Paste your JSON into the editor on this page. The validator runs instantly in your browser, parsing the input and checking every token against the JSON specification. If the JSON is valid, you see a green confirmation with the formatted output. If there is an error, the validator highlights the exact line and character position where the problem occurs and describes the issue in plain English — for example, 'Expected comma or closing brace at line 15, column 3'. This pinpointed feedback makes fixing errors fast, especially in large documents where the problem would be nearly impossible to spot by eye.
The most frequent JSON errors developers encounter are: trailing commas after the last item in an object or array (allowed in JavaScript but not in JSON), single-quoted strings instead of double quotes, unquoted keys, comments (// or /* */), undefined or NaN values, and hexadecimal number literals (0xFF). Each of these is valid in JavaScript but violates the JSON specification. Another common mistake is copying JSON from a formatted log that includes extra characters like line numbers or timestamps — always strip non-JSON content before validating. If you frequently work with relaxed JSON formats, consider writing the data as standard JSON from the start to avoid repeated validation failures.

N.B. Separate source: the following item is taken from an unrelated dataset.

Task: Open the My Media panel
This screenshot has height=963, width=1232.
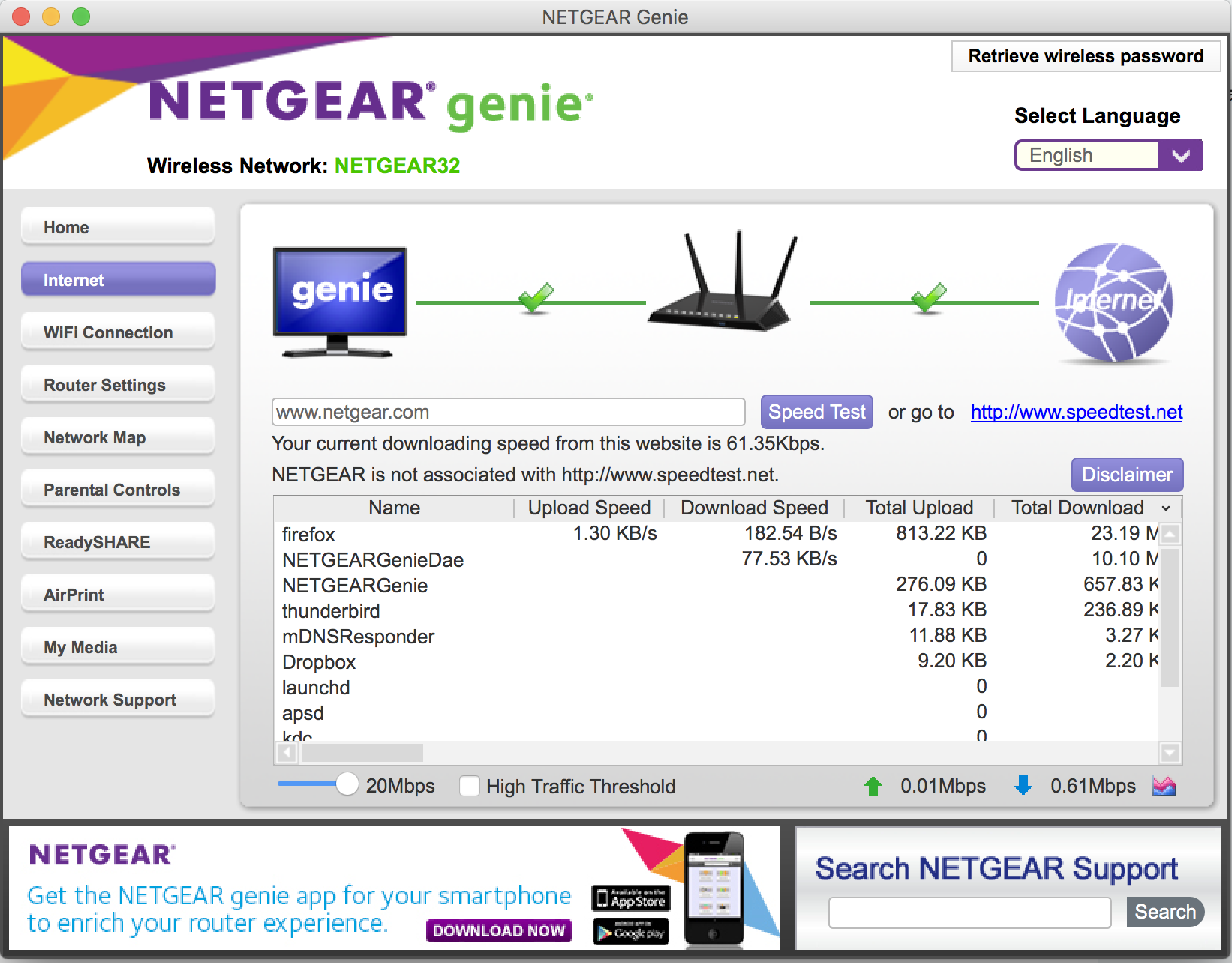Action: (x=118, y=646)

Integrating JSON validation into your workflow prevents bugs before they reach production. Validate API request and response payloads during development. Add JSON schema validation to your CI/CD pipeline for configuration files. Use pre-commit hooks to check JSON syntax in committed files. For quick ad-hoc checks — inspecting a webhook payload, testing a cURL response, or verifying a manually edited config — this online validator gives you instant feedback without installing any tools. All processing runs locally, so it is safe to validate sensitive data like API keys and tokens.